Report how many lines below contain the word "computer". Write only that number.

Data records: Begin

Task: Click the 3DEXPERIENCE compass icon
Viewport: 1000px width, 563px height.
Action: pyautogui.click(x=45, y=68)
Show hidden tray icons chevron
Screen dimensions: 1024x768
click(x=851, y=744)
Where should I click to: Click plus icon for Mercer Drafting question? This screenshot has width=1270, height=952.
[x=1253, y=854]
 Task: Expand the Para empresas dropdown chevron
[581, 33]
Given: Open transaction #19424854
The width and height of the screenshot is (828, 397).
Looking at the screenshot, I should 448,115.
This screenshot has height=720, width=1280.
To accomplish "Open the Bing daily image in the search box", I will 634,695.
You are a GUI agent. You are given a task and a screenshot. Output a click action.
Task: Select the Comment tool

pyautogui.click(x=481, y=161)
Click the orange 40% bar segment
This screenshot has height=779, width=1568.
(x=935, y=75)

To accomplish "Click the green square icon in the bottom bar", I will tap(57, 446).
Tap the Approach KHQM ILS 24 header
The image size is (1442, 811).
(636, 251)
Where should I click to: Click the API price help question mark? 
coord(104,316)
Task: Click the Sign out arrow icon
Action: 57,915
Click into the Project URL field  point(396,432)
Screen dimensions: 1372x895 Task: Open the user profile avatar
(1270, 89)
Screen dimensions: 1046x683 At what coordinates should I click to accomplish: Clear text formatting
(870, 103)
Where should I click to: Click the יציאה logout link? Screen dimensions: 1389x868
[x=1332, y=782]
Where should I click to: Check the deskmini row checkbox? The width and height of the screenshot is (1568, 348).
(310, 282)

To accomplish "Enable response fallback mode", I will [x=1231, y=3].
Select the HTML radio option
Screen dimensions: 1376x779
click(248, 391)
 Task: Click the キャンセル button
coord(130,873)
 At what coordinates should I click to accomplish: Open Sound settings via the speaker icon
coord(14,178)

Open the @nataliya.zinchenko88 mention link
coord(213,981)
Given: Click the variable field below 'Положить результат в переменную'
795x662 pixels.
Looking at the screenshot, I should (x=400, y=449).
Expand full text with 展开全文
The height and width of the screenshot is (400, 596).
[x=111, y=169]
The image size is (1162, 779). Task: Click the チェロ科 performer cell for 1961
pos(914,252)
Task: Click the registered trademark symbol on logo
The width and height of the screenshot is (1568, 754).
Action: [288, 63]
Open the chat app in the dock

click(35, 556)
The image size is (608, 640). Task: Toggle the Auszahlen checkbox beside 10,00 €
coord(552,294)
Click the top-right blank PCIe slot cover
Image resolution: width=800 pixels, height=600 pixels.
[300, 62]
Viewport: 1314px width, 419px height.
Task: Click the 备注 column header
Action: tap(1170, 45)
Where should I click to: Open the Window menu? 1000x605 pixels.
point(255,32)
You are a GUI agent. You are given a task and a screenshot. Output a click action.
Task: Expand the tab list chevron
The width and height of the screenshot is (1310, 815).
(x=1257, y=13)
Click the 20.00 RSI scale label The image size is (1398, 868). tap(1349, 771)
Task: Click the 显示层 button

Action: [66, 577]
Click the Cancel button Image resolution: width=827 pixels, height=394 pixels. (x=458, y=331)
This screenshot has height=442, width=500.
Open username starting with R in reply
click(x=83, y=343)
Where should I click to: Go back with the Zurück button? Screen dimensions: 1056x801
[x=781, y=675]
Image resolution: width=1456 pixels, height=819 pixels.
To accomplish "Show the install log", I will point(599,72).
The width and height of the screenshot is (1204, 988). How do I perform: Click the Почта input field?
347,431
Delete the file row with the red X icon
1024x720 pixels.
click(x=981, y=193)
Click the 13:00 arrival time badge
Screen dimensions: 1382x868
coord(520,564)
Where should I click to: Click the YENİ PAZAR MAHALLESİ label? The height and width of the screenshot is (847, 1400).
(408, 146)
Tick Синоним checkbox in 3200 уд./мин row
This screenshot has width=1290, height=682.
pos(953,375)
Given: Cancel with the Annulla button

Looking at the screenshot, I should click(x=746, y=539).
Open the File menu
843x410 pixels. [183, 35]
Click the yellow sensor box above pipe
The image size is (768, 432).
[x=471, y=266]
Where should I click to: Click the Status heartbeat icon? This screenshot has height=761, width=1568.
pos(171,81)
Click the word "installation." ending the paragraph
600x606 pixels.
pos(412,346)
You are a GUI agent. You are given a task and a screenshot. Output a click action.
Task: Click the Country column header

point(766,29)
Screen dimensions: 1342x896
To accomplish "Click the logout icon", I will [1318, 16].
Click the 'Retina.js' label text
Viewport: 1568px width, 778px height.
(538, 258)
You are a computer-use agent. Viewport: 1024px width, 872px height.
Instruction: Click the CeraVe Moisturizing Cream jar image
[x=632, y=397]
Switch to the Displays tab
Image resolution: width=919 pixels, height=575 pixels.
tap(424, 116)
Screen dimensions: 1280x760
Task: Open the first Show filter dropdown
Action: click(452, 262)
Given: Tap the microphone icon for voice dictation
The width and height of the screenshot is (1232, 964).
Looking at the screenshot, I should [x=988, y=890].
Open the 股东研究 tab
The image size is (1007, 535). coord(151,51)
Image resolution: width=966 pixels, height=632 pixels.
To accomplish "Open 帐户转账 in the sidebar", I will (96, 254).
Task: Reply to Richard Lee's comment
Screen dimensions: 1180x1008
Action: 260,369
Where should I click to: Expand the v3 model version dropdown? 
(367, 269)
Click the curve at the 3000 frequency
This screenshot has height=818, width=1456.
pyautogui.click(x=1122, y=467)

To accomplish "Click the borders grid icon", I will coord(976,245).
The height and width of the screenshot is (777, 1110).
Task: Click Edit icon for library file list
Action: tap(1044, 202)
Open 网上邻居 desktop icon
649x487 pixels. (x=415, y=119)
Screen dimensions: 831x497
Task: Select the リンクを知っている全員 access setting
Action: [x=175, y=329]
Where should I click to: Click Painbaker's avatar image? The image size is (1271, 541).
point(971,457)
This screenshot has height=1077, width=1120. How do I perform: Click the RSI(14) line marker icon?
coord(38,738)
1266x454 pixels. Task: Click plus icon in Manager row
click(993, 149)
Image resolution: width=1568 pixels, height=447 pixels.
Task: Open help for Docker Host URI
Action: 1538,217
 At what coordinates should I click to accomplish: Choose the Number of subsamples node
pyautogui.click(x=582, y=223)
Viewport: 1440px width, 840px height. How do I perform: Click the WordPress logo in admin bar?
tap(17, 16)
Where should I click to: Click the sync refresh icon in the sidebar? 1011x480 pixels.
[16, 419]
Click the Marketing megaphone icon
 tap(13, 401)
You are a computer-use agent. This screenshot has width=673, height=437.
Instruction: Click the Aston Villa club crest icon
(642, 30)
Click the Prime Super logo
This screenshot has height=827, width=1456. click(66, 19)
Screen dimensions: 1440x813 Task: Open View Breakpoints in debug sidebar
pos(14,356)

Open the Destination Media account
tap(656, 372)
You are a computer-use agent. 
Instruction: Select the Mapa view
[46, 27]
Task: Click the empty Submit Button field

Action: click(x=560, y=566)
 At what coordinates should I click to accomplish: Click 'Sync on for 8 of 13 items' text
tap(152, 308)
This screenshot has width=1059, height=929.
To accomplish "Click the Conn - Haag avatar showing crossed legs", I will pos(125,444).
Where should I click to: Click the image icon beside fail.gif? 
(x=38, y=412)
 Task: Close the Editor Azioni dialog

Data records: End

### Exercise answer
3